** Opening Data provided block **

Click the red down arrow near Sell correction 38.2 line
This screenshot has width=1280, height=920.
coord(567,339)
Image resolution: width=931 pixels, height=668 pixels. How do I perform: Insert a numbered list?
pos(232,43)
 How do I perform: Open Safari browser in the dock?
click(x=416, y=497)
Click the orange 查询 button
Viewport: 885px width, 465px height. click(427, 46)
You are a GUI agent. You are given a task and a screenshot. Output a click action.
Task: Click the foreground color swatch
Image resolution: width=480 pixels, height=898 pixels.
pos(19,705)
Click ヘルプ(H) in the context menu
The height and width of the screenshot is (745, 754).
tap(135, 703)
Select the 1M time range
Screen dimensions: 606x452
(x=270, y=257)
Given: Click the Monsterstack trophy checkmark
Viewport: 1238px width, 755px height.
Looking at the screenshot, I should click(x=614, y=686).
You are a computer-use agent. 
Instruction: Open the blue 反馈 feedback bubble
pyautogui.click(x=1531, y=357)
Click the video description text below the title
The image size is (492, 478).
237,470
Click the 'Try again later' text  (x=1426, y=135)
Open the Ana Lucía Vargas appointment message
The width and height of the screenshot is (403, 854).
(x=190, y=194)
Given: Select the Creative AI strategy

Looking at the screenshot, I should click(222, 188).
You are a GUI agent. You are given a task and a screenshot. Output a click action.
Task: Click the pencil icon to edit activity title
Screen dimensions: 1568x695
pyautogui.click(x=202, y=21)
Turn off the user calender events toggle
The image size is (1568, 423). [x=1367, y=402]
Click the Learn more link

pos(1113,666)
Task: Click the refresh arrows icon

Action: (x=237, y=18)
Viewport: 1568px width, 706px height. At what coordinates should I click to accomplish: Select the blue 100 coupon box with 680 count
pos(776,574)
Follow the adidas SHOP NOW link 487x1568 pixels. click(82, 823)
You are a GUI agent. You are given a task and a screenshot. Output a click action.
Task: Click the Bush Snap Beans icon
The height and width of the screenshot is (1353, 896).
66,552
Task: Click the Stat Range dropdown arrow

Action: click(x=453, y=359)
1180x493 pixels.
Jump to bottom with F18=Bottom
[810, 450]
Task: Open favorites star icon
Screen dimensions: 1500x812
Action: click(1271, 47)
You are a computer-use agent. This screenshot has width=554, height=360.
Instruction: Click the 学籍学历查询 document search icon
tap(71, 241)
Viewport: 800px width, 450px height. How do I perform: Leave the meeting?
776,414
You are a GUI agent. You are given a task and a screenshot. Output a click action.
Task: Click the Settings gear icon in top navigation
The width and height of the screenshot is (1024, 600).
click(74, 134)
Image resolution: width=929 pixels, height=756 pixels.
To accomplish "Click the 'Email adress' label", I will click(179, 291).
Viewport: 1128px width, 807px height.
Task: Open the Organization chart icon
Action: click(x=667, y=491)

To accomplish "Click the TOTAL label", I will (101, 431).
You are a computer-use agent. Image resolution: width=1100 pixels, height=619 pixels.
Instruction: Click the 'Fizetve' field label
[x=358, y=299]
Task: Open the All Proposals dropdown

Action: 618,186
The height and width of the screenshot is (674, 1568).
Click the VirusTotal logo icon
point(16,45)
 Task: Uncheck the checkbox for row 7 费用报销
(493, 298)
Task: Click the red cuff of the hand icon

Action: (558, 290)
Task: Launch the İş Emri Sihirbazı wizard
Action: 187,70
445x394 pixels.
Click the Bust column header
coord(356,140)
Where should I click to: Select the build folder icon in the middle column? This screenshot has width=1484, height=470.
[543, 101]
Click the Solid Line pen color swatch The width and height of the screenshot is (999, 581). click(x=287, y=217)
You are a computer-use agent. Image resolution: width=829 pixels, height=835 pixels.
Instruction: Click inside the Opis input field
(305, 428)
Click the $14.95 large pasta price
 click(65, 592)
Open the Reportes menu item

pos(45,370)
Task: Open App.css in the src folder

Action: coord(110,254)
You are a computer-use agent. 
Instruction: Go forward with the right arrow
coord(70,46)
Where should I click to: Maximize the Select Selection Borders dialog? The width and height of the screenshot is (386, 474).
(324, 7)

** Closing Data provided block **

Requirement: Search the entries above for "swatch". Show every line that has it.

The completed task:
Task: Click the foreground color swatch
Click the Solid Line pen color swatch The width and height of the screenshot is (999, 581). click(x=287, y=217)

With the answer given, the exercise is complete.